Copy the entries below verbatim, starting with the line that contains "coordinates (789, 336)." and going on through the end of the entries.

◆ ◆ ◆ ◆ ◆

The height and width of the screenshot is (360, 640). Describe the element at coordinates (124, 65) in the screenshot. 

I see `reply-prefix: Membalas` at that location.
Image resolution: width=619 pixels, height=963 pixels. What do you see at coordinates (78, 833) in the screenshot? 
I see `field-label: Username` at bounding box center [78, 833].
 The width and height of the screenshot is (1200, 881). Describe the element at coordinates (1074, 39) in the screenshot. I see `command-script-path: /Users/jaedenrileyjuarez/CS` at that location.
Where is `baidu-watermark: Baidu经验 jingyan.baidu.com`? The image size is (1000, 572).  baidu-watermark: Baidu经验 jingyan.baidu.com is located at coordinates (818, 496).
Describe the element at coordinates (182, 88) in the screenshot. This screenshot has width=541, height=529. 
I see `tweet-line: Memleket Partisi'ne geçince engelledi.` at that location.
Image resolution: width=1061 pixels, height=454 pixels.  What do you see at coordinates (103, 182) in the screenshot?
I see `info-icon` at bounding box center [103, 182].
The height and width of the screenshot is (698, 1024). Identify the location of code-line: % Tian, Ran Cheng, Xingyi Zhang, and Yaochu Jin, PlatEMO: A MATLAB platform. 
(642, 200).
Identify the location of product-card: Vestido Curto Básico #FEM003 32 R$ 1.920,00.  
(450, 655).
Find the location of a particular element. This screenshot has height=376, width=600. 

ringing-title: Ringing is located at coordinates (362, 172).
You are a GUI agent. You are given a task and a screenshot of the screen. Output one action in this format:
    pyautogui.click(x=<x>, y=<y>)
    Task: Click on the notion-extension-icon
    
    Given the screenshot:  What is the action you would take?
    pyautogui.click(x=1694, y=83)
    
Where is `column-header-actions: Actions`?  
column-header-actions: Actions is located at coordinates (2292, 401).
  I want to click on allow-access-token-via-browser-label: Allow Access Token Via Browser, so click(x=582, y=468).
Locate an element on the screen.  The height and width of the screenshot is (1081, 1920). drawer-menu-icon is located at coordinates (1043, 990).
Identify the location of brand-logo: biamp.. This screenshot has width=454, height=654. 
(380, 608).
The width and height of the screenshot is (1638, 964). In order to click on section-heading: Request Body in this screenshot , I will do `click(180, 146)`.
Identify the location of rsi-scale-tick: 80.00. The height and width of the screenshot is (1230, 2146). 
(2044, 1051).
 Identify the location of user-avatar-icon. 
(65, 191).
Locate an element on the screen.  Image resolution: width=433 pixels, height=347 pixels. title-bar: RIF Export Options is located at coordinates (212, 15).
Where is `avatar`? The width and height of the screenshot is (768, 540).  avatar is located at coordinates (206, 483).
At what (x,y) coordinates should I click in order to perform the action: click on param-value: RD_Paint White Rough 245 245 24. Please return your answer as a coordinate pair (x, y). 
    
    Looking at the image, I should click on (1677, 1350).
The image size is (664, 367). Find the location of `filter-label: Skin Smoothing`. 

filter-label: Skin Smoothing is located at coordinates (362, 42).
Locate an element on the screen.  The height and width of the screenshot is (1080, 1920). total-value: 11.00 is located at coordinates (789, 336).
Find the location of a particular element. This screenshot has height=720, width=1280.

◆ ◆ ◆ ◆ ◆

ANSWER SECTION:
Locate an element on the screen.  The height and width of the screenshot is (1080, 1920). total-value: 11.00 is located at coordinates (789, 336).
Find the location of a particular element. This screenshot has height=720, width=1280.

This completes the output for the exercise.